Doctor of Philosophy (PhD) College of Arts and Sciences

Abstract

This dissertation covers two projects on materials with bulk electronic properties that result from strong electron-electron interactions. The first project focuses on the heavy-fermion superconductor CeCoIn5. To elucidate the electronic properties of CeCoIn5, we performed high-pressure electronic characterization and X-ray diffraction. The crystalline structure of CeCoIn5 is in the P4/mmm space group at pressures up to 51.2 GPa. Using a designer diamond anvil cell, we measured the pressure-dependent resistance up to 35 GPa at ambient temperature. To determine the resistivity, we numerically modeled the diamond anvil cell using a finite element analysis approach. The resistivity was obtained as a function of pressure at room temperature, yielding a maximum at 8.2 GPa. This peak in resistivity may be similar to the reported pressure maximum in similar materials such as CeCu2Si2. The second project of this thesis focussed on studies of the bulk electronic properties of the insulator to metal phase transition material Vanadium Dioxide (VO2). We performed three experiments to elucidate the electronic properties of this transition. We performed an experiment using nondegenerate ultrafast pump-probe spectroscopy on samples of varying surface morphology as functions of pump fluences. The growth of metallic domains from the initial heating of the pump pulse was numerically modeled with finite element analysis and showed a dependence on the initial distribution of metallic domains. Our results are consistent with heterogenous nucleation and growth of metallic islands in the parent semiconducting phase and indicate the role of surface morphology on the ultrafast response.

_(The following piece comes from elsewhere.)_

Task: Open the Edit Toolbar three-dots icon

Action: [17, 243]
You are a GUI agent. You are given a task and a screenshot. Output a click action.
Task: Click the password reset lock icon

We observed that the electronic response in the transition temperature region can not be fit with a linear superposition of the low and high temperature responses, which is consistent with a strongly correlated metal phase in the transition region. We also performed high-pressure resistance and X-ray crystallography to characterize the high-pressure metallization of VO2. We observed an exponential decay in the resistance of VO2 as a function of pressure. Using density functional theory on our crystallography results, we observed a softening of a conduction pathway between vanadium dimers that may explain the observed exponential decay in resistance.